Listed records:
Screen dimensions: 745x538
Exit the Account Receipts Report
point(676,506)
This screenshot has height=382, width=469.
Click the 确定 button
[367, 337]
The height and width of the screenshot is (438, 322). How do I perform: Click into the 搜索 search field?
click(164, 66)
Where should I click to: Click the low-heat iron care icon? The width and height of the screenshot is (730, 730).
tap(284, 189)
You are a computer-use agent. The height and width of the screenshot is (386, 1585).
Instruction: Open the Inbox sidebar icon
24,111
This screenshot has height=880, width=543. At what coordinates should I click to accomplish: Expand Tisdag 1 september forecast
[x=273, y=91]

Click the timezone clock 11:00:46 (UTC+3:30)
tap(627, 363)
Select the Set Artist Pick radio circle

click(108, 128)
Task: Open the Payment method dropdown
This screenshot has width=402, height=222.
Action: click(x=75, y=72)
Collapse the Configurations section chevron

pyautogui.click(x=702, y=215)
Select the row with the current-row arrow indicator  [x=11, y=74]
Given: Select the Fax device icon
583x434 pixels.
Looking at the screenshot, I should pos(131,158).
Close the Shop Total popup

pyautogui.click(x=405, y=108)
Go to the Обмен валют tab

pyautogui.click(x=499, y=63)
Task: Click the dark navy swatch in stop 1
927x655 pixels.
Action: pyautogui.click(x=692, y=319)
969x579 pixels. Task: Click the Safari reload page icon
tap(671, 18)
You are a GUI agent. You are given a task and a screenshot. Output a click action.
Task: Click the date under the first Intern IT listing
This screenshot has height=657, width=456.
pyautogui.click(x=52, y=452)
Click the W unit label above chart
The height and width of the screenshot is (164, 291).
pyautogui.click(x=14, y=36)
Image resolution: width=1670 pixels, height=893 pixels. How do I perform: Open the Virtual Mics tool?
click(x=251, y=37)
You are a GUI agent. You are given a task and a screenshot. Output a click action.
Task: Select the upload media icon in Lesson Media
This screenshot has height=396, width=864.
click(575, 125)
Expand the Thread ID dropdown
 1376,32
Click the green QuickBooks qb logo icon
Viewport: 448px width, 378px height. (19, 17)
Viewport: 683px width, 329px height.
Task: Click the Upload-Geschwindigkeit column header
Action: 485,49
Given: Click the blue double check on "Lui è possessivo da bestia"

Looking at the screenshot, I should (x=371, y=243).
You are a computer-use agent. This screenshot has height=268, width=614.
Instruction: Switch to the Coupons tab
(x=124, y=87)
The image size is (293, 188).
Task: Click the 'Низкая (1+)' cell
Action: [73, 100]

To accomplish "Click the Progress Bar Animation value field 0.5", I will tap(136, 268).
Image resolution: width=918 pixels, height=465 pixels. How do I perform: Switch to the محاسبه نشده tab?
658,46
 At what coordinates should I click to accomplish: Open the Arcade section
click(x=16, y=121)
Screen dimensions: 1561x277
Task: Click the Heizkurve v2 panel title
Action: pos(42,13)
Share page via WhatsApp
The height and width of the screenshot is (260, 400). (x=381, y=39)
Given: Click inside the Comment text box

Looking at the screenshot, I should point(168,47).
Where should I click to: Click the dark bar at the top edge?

Task details: The whole listing, word for word, is the required answer.

Response:
Screen dimensions: 745x538
Exit the Account Receipts Report
point(676,506)
This screenshot has height=382, width=469.
Click the 确定 button
[367, 337]
The height and width of the screenshot is (438, 322). How do I perform: Click into the 搜索 search field?
click(164, 66)
Where should I click to: Click the low-heat iron care icon? The width and height of the screenshot is (730, 730).
tap(284, 189)
You are a computer-use agent. The height and width of the screenshot is (386, 1585).
Instruction: Open the Inbox sidebar icon
24,111
This screenshot has height=880, width=543. At what coordinates should I click to accomplish: Expand Tisdag 1 september forecast
[x=273, y=91]

Click the timezone clock 11:00:46 (UTC+3:30)
tap(627, 363)
Select the Set Artist Pick radio circle

click(108, 128)
Task: Open the Payment method dropdown
This screenshot has width=402, height=222.
Action: click(x=75, y=72)
Collapse the Configurations section chevron

pyautogui.click(x=702, y=215)
Select the row with the current-row arrow indicator  [x=11, y=74]
Given: Select the Fax device icon
583x434 pixels.
Looking at the screenshot, I should pos(131,158).
Close the Shop Total popup

pyautogui.click(x=405, y=108)
Go to the Обмен валют tab

pyautogui.click(x=499, y=63)
Task: Click the dark navy swatch in stop 1
927x655 pixels.
Action: pyautogui.click(x=692, y=319)
969x579 pixels. Task: Click the Safari reload page icon
tap(671, 18)
You are a GUI agent. You are given a task and a screenshot. Output a click action.
Task: Click the date under the first Intern IT listing
This screenshot has height=657, width=456.
pyautogui.click(x=52, y=452)
Click the W unit label above chart
The height and width of the screenshot is (164, 291).
pyautogui.click(x=14, y=36)
Image resolution: width=1670 pixels, height=893 pixels. How do I perform: Open the Virtual Mics tool?
click(x=251, y=37)
You are a GUI agent. You are given a task and a screenshot. Output a click action.
Task: Select the upload media icon in Lesson Media
This screenshot has height=396, width=864.
click(575, 125)
Expand the Thread ID dropdown
 1376,32
Click the green QuickBooks qb logo icon
Viewport: 448px width, 378px height. (19, 17)
Viewport: 683px width, 329px height.
Task: Click the Upload-Geschwindigkeit column header
Action: 485,49
Given: Click the blue double check on "Lui è possessivo da bestia"

Looking at the screenshot, I should (x=371, y=243).
You are a computer-use agent. This screenshot has height=268, width=614.
Instruction: Switch to the Coupons tab
(x=124, y=87)
The image size is (293, 188).
Task: Click the 'Низкая (1+)' cell
Action: [73, 100]

To accomplish "Click the Progress Bar Animation value field 0.5", I will tap(136, 268).
Image resolution: width=918 pixels, height=465 pixels. How do I perform: Switch to the محاسبه نشده tab?
658,46
 At what coordinates should I click to accomplish: Open the Arcade section
click(x=16, y=121)
Screen dimensions: 1561x277
Task: Click the Heizkurve v2 panel title
Action: pos(42,13)
Share page via WhatsApp
The height and width of the screenshot is (260, 400). (x=381, y=39)
Given: Click inside the Comment text box

Looking at the screenshot, I should point(168,47).
Where should I click to: Click the dark bar at the top edge?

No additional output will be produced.